Scrapy tutorial 2 Pagination - Getting the web spider to crawl different pages.

Continuing from previous tutorial I will add pagination into the scrapy spider to get the books data from different page and follow next page links to get all the books on webpage.

Introduction

I will continue improving the web scraper I started in previous tutorial by adding pagination, getting the book data from books page and storing the data into scrapy Items.

Getting book information

In previous tutorial we got the link to the page containing book information and now be will make the spider go to the link and get the data from there.

example link: http://books.toscrape.com/catalogue/tipping-the-velvet_999/index.html

The data we will get from the page is book title, price, upc, product type and availability.

Book title and price

book_page

The book title is inside <div class="col-sm-6 product_main"> and the price is just below that inside a <p class="price_color">£53.74</p>.

Using the scrapy shell it is easy to navigate and get the correct data.

$ scrapy shell http://books.toscrape.com/catalogue/tipping-the-velvet_999/index.html

>>> product_main = response.css("div.col-sm-6.product_main")
>>> title = product_main.css("h1::text").get()
>>> price = product_main.css("p.price_color::text").get()

Now we have the title and price from page nd next will be to get the data from product information table.

Books product information table

html_table_view

There is many ways to scrape data from a table and today I will use the simplest way to do it.
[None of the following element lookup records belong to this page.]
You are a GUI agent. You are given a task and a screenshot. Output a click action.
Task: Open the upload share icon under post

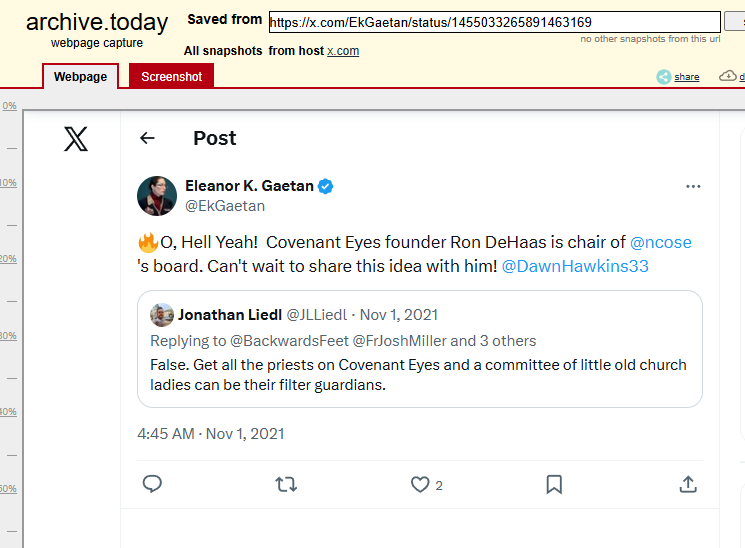pyautogui.click(x=688, y=484)

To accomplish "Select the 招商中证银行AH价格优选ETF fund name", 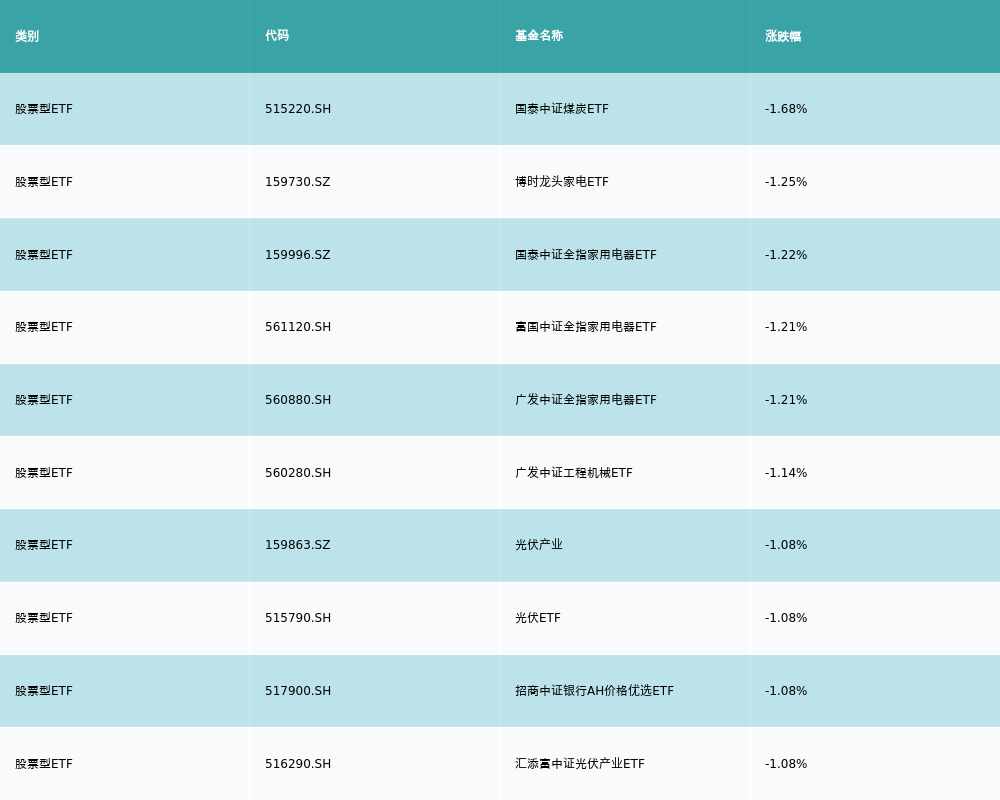I will [x=592, y=691].
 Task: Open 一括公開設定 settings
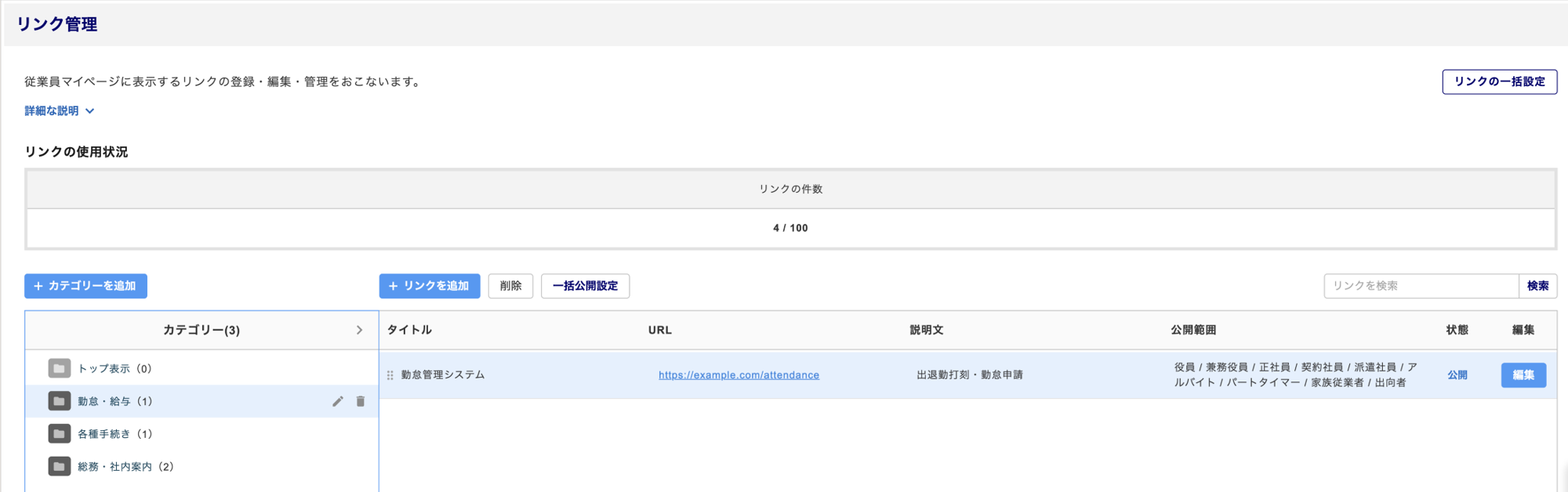point(585,286)
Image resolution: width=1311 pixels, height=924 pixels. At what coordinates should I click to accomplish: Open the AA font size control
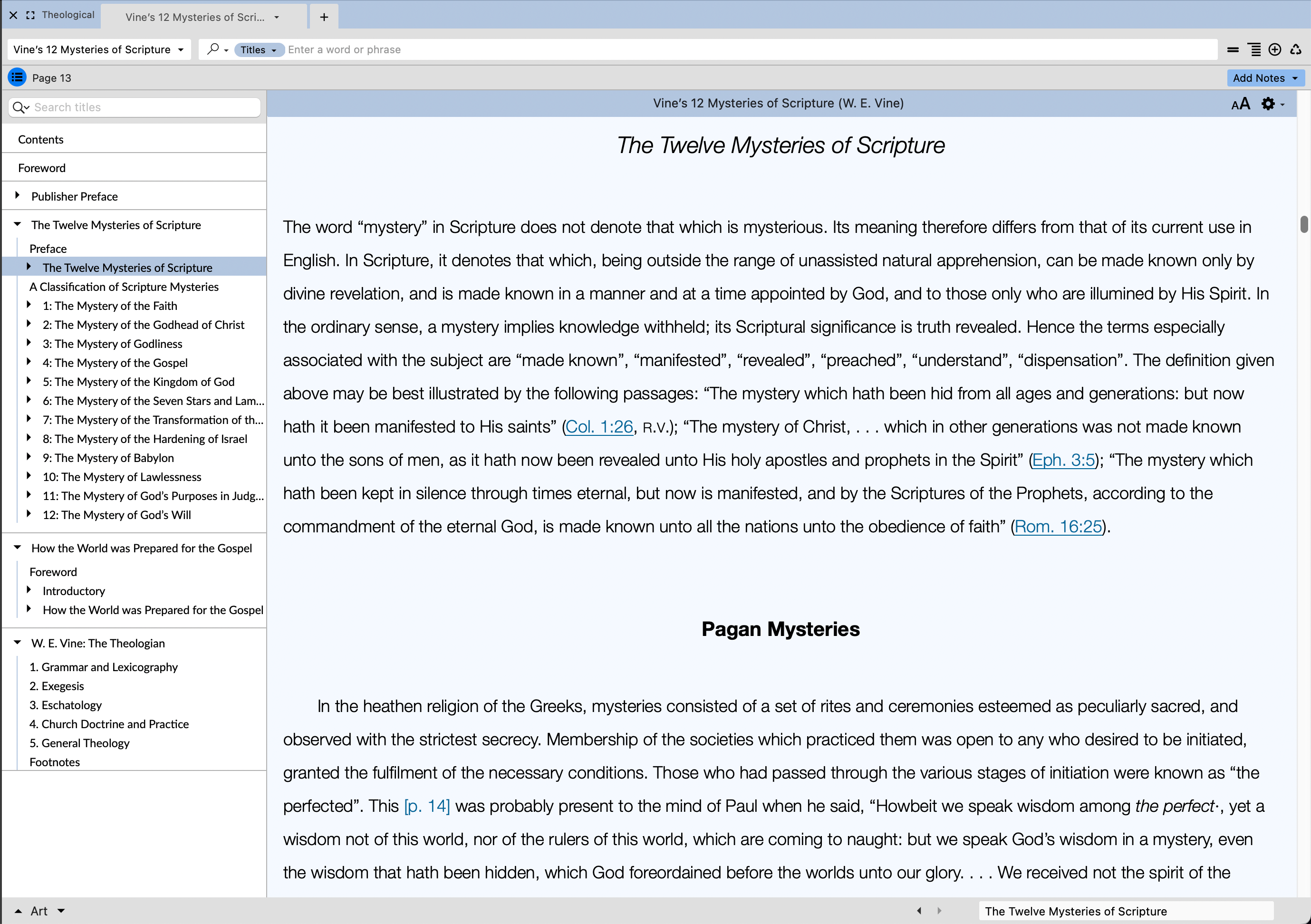click(x=1240, y=104)
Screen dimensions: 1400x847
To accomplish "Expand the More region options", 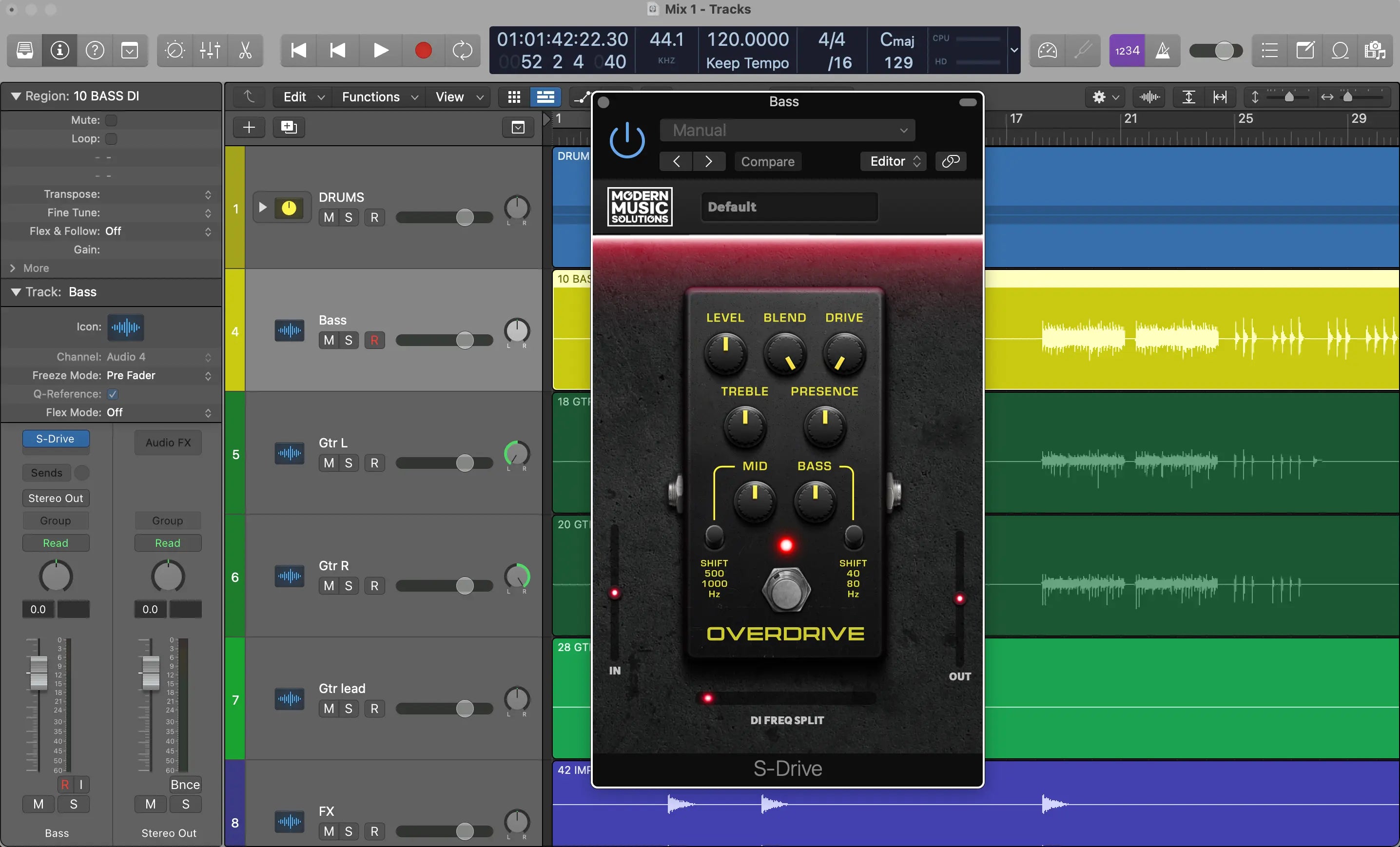I will pyautogui.click(x=30, y=268).
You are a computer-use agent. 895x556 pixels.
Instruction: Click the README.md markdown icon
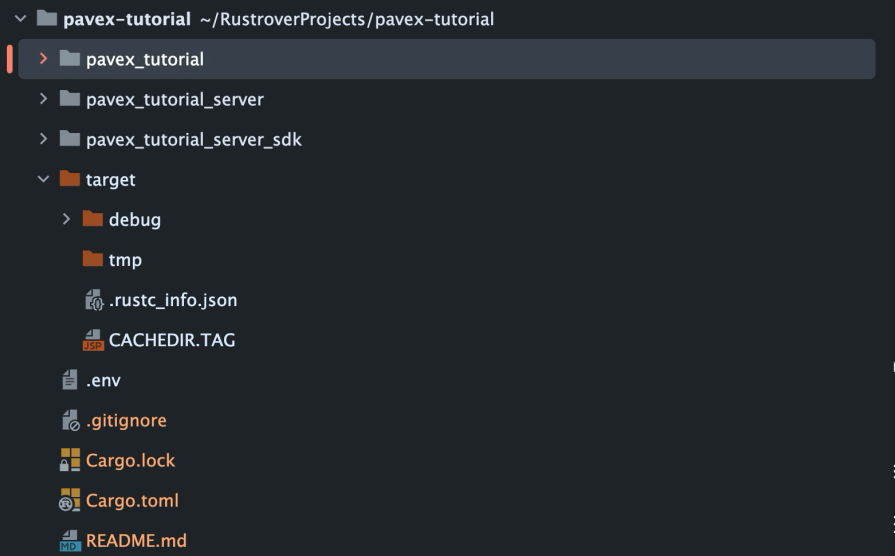(70, 541)
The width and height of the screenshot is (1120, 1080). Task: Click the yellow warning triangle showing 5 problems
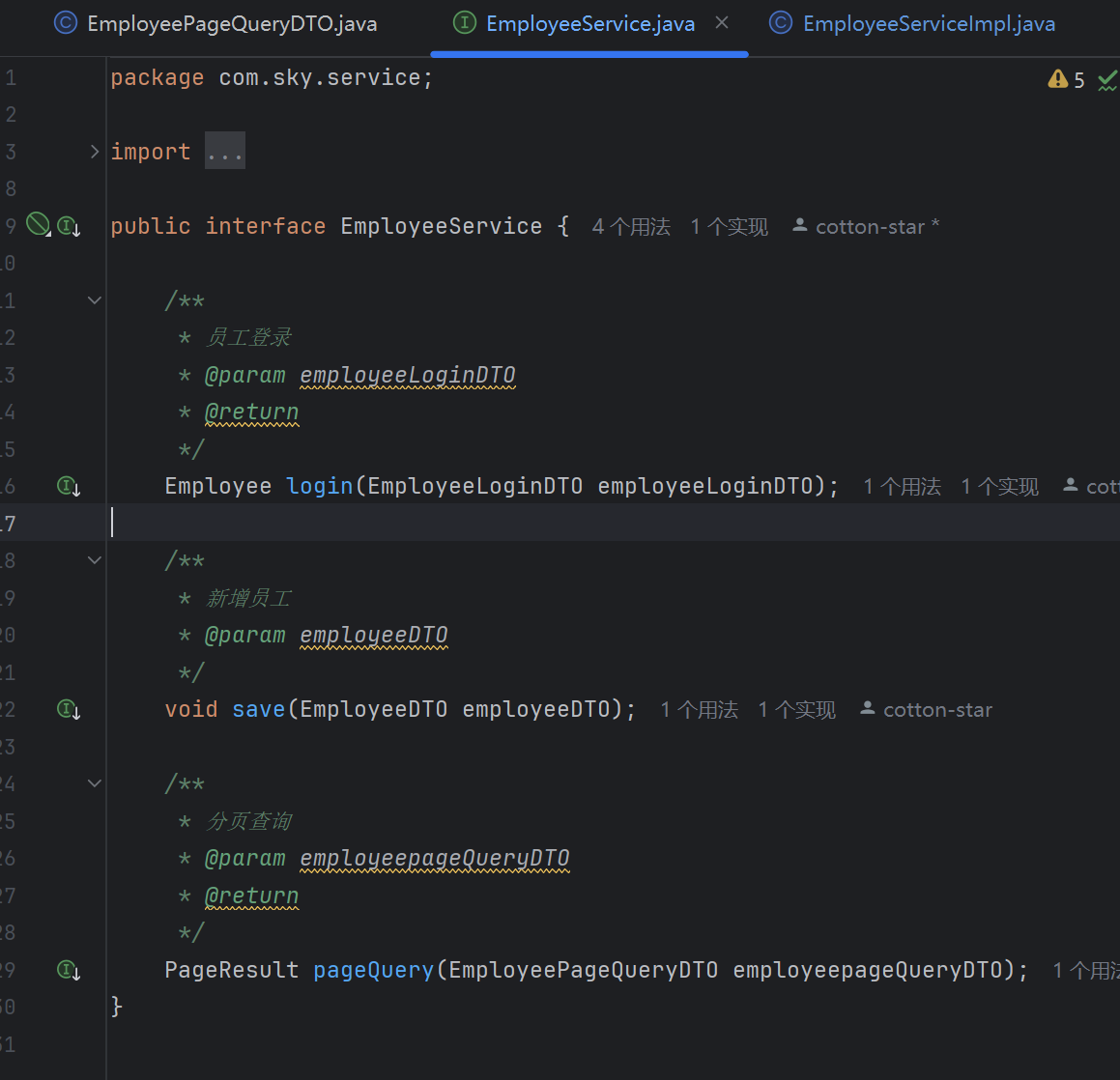click(1058, 79)

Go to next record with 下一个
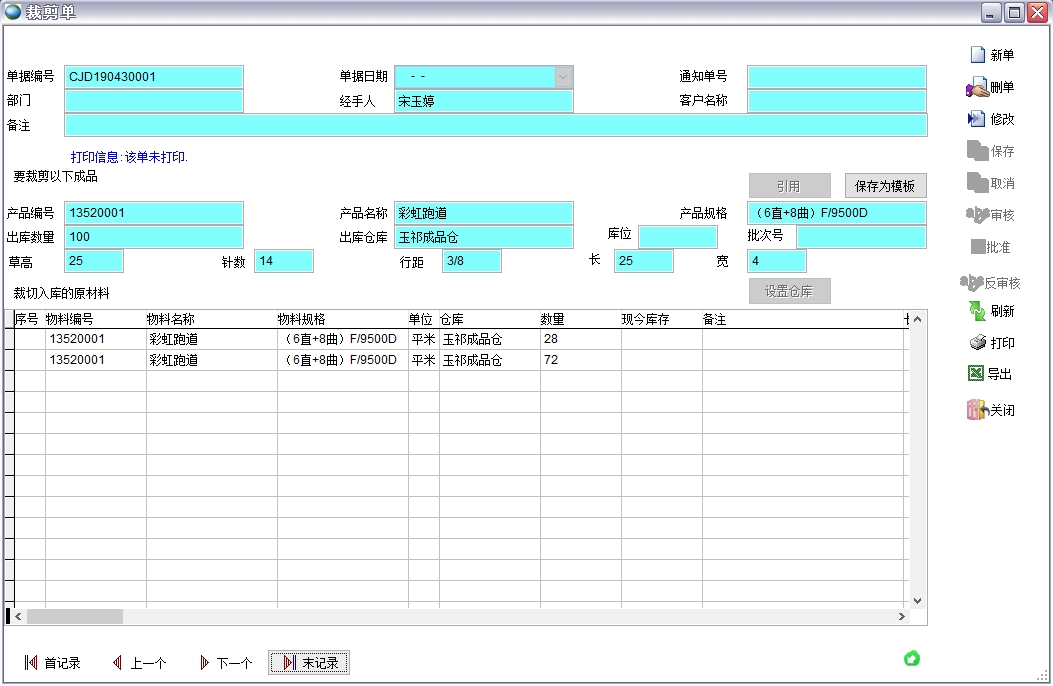tap(204, 663)
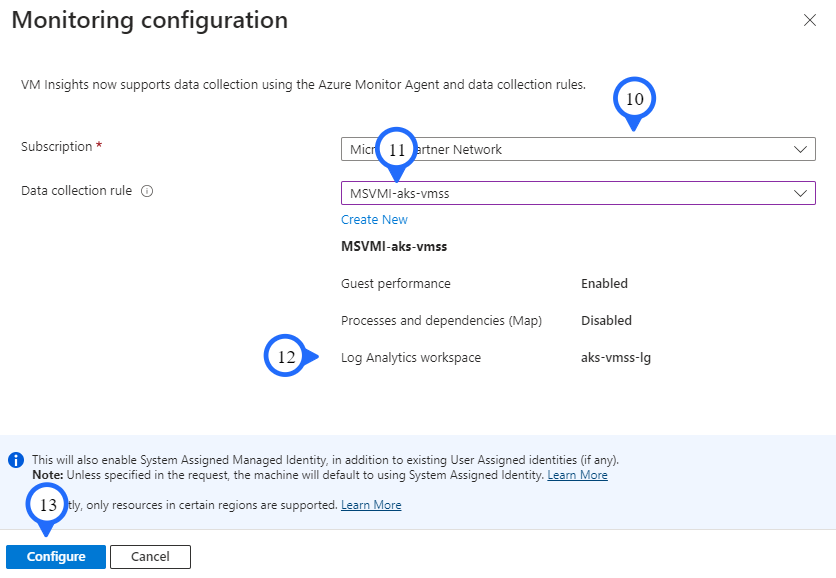Open Learn More about System Assigned Identity

[x=577, y=475]
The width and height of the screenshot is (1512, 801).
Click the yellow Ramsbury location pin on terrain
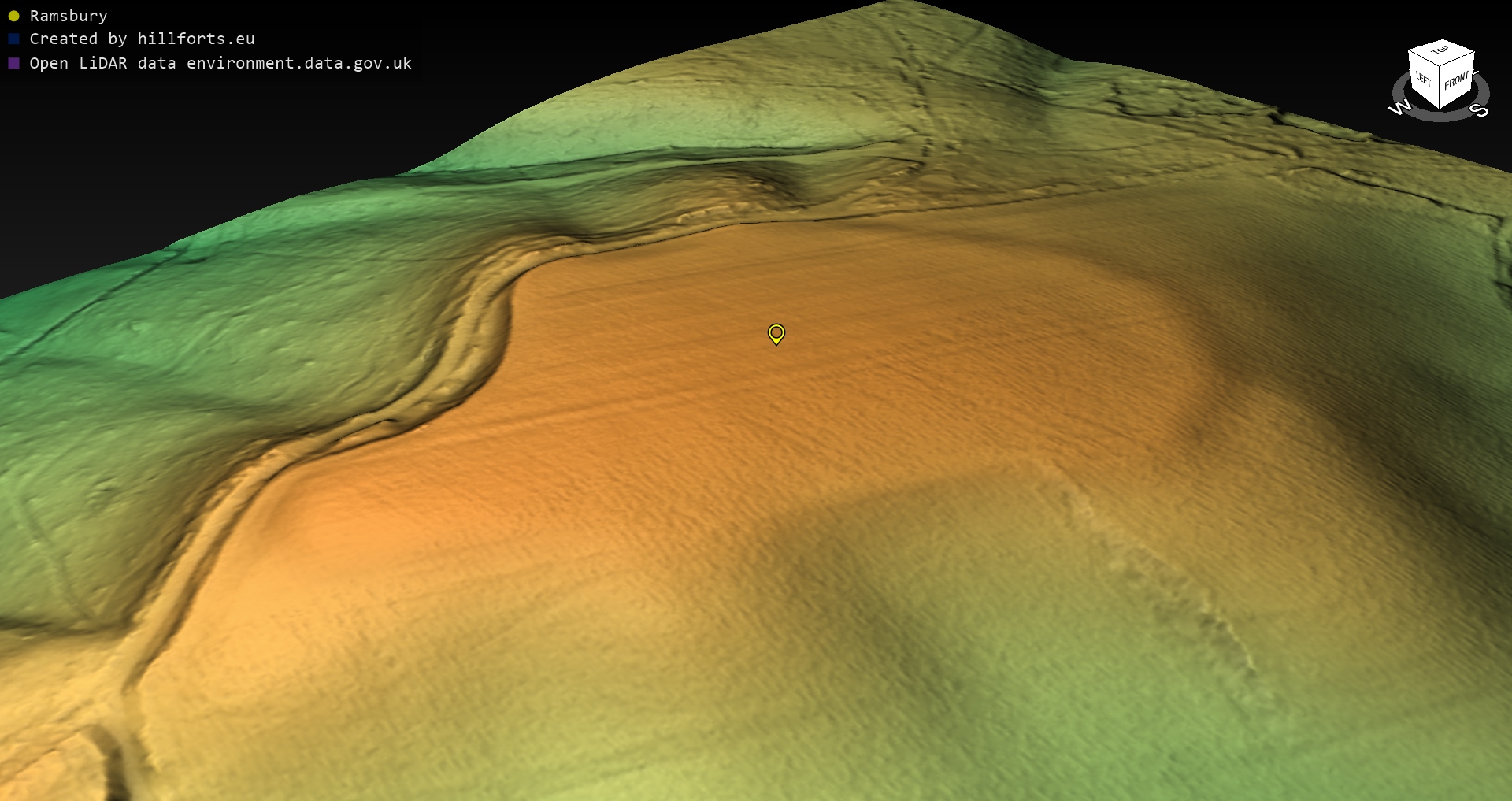click(776, 334)
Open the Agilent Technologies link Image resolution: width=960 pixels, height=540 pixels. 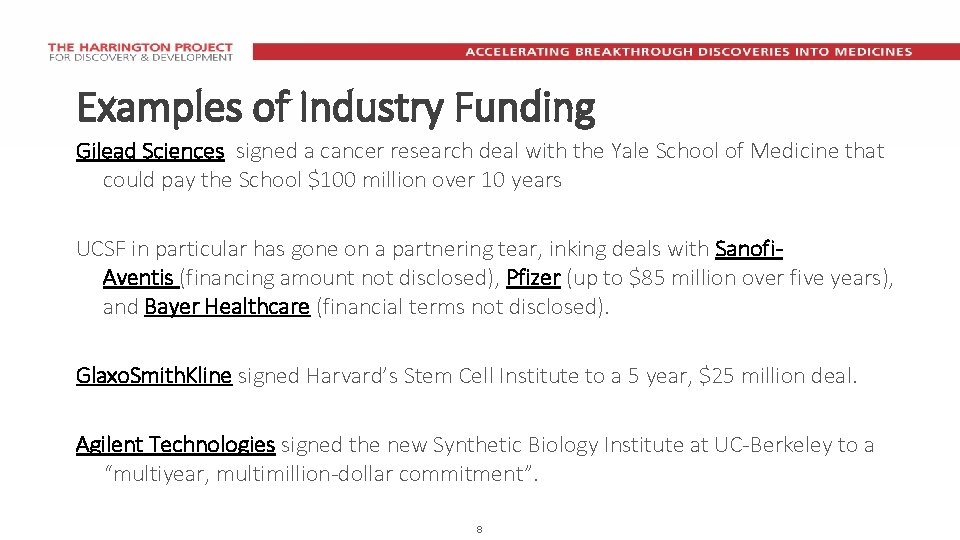(x=175, y=444)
Getting the td values in a list and picking the correct values using the correct index value.

Using scrapy shell to get the data

>>> product_information = response.css("table.table.table-striped")
>>> table_data = product_information.css("td::text").getall()
>>> ups = table_data[0]
>>> product_type = table_data[1]
>>> in_stock = table_data[5]

That is everything we needed from the that page. Next is the get the link to the next page and putting the all the code into the spider.

Grabbing next page link

Checking the next page button and the following html code for it.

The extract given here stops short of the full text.